*** EXTRACTED MATERIAL Section Begins ***
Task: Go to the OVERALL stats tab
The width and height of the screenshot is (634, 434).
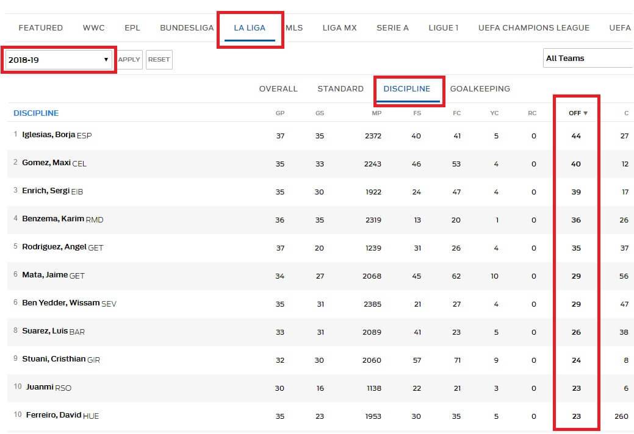Action: 278,89
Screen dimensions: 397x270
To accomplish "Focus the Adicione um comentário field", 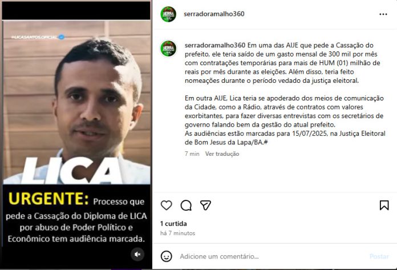I will pos(271,256).

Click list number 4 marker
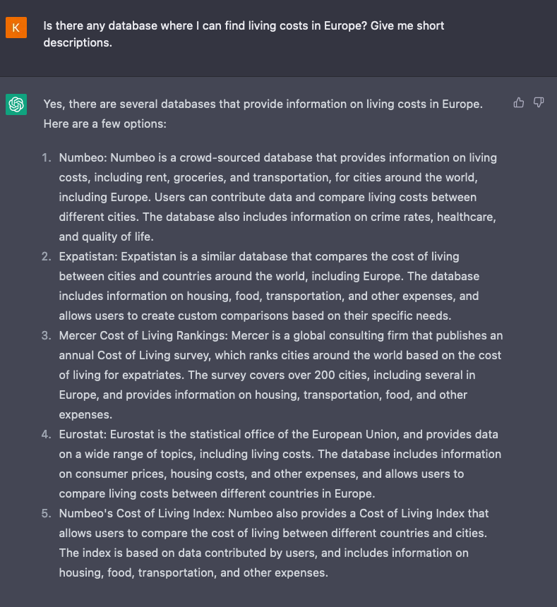point(47,434)
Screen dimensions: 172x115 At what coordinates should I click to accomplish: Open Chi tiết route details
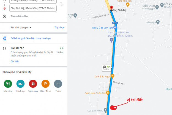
*** EXTRACTED MATERIAL Section Ends ***
EXERCISE BRIEF
Among the lines above, show every one that contains the string "dimensions".

RESULT OF THE EXERCISE
Screen dimensions: 397x270
Screen dimensions: 172x115 At what coordinates should I click to accomplish: Open Chi tiết route details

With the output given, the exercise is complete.